Stored records

----------

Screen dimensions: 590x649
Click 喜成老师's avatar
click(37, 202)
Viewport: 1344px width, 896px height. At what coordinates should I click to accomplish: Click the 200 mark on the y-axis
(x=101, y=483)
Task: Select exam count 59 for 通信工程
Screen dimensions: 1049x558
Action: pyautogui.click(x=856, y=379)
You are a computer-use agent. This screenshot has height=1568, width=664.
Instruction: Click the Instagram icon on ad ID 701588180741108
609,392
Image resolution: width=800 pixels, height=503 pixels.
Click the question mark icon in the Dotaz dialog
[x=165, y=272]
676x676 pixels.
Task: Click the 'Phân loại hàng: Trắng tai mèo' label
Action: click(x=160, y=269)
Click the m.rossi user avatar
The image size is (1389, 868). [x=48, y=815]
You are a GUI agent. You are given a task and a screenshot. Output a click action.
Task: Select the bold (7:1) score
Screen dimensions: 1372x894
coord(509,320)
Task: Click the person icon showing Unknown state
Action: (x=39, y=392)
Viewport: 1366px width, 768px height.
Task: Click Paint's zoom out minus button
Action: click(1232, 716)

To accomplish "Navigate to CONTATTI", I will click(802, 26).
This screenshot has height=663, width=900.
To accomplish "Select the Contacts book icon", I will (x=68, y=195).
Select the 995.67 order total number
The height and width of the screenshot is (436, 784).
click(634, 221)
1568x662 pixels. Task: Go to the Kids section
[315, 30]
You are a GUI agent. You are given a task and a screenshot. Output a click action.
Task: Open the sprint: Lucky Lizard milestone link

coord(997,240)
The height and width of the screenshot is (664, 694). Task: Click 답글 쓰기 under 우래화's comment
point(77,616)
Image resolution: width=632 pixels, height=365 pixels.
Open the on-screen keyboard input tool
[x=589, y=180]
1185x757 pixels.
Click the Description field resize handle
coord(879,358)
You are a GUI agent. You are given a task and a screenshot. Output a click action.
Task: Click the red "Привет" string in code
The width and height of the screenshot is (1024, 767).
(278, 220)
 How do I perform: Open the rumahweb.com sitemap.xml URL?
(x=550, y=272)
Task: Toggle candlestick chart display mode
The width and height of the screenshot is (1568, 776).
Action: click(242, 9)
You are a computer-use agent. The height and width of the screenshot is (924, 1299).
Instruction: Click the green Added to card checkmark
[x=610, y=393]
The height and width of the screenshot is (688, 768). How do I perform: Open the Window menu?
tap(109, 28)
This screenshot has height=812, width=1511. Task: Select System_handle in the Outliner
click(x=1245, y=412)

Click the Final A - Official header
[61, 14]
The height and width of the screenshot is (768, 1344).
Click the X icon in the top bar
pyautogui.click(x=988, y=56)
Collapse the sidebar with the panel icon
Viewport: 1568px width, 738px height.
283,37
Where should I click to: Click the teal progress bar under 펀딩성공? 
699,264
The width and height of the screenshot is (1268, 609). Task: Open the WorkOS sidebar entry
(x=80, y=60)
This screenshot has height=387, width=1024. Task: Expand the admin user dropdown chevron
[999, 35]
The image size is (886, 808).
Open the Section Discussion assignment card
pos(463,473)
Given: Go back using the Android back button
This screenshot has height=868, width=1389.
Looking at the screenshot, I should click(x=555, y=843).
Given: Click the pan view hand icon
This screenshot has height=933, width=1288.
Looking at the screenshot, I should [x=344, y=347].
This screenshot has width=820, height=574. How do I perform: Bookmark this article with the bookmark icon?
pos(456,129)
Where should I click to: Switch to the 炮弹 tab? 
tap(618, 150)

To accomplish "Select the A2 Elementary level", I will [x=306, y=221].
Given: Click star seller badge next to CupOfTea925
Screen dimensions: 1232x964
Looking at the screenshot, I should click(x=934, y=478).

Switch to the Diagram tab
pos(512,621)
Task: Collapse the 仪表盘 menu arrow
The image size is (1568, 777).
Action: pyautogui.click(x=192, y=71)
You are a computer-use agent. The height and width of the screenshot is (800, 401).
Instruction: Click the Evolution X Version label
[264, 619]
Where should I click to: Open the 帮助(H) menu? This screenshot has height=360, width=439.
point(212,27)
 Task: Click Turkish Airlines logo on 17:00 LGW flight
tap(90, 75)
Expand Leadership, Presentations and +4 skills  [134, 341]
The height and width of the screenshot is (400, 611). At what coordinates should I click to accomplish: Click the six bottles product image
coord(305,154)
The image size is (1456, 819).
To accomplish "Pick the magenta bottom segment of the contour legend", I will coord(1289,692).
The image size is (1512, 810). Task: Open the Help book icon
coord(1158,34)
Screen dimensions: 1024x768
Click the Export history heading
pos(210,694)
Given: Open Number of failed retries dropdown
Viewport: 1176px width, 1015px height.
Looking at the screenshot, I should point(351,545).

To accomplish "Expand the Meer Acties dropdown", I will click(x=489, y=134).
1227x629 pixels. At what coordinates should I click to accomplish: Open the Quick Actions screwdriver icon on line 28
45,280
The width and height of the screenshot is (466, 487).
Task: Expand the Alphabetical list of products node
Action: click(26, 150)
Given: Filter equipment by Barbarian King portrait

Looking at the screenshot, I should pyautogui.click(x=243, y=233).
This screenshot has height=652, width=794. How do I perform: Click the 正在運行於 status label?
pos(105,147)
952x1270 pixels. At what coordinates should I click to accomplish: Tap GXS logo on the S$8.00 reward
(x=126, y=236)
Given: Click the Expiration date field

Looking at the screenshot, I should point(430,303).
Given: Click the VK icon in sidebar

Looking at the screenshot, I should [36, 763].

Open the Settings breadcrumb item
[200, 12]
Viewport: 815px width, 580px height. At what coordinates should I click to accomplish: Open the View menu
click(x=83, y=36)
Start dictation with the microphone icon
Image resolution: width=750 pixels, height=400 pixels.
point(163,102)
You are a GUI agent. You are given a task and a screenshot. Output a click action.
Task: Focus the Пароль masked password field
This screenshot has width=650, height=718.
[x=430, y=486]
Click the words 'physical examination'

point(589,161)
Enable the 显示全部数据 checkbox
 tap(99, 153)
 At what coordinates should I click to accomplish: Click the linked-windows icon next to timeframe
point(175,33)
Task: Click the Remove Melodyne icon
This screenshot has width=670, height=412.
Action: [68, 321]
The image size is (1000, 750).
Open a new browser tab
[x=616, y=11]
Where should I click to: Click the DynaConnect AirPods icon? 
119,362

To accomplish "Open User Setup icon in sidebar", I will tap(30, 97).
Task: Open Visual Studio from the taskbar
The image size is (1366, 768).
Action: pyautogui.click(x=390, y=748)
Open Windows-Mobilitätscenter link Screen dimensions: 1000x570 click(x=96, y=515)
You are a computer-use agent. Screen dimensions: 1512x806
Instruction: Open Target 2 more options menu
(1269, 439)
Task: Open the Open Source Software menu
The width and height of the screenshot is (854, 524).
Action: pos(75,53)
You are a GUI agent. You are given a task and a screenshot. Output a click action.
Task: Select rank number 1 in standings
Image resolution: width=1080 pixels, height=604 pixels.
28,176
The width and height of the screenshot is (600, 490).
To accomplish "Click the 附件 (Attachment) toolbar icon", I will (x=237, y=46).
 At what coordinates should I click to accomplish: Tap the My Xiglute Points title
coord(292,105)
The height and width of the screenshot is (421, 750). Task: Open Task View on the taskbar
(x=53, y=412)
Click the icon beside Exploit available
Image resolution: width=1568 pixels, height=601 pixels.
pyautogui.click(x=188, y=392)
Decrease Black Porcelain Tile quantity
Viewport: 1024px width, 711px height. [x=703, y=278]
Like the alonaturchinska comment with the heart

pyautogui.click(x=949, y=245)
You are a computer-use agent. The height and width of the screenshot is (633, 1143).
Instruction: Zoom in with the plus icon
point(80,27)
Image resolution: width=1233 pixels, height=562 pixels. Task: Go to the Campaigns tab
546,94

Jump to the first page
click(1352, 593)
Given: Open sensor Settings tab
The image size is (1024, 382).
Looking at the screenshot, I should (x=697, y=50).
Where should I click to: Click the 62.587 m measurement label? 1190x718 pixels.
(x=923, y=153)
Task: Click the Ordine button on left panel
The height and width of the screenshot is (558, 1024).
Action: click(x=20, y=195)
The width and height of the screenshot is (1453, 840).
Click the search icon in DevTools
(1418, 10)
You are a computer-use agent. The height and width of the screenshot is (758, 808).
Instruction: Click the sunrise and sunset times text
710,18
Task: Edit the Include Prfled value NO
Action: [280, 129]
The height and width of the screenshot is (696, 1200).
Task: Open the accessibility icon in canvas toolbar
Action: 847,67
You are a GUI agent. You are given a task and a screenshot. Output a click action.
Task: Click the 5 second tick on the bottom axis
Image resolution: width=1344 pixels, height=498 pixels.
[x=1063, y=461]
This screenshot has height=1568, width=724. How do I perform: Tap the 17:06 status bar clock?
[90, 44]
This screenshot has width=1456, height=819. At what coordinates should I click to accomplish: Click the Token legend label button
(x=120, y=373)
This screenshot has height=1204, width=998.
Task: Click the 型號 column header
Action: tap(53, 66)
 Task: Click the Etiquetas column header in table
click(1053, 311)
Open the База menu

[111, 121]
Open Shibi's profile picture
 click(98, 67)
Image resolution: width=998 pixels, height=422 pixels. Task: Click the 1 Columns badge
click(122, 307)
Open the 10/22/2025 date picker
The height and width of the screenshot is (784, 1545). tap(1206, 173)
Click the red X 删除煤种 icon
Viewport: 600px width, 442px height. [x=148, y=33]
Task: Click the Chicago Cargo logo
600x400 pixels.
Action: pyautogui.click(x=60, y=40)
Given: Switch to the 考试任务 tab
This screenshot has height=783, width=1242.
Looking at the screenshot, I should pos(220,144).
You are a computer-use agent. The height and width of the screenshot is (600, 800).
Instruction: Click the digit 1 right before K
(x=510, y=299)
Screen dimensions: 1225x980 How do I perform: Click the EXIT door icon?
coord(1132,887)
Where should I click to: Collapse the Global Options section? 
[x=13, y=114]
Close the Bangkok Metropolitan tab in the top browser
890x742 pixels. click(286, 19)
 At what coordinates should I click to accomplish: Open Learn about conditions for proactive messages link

----------

- [YOUR INSTRUCTIONS]
The lines above from the one with "This screenshot has width=670, height=412." through the one with "You are a computer-use agent. Screen" are to be duplicated exactly, ends included, with nothing added.

- [RESPONSE AREA]
This screenshot has width=670, height=412.
Action: [68, 321]
The image size is (1000, 750).
Open a new browser tab
[x=616, y=11]
Where should I click to: Click the DynaConnect AirPods icon? 
119,362

To accomplish "Open User Setup icon in sidebar", I will tap(30, 97).
Task: Open Visual Studio from the taskbar
The image size is (1366, 768).
Action: pyautogui.click(x=390, y=748)
Open Windows-Mobilitätscenter link Screen dimensions: 1000x570 click(x=96, y=515)
You are a computer-use agent. Screen dimensions: 1512x806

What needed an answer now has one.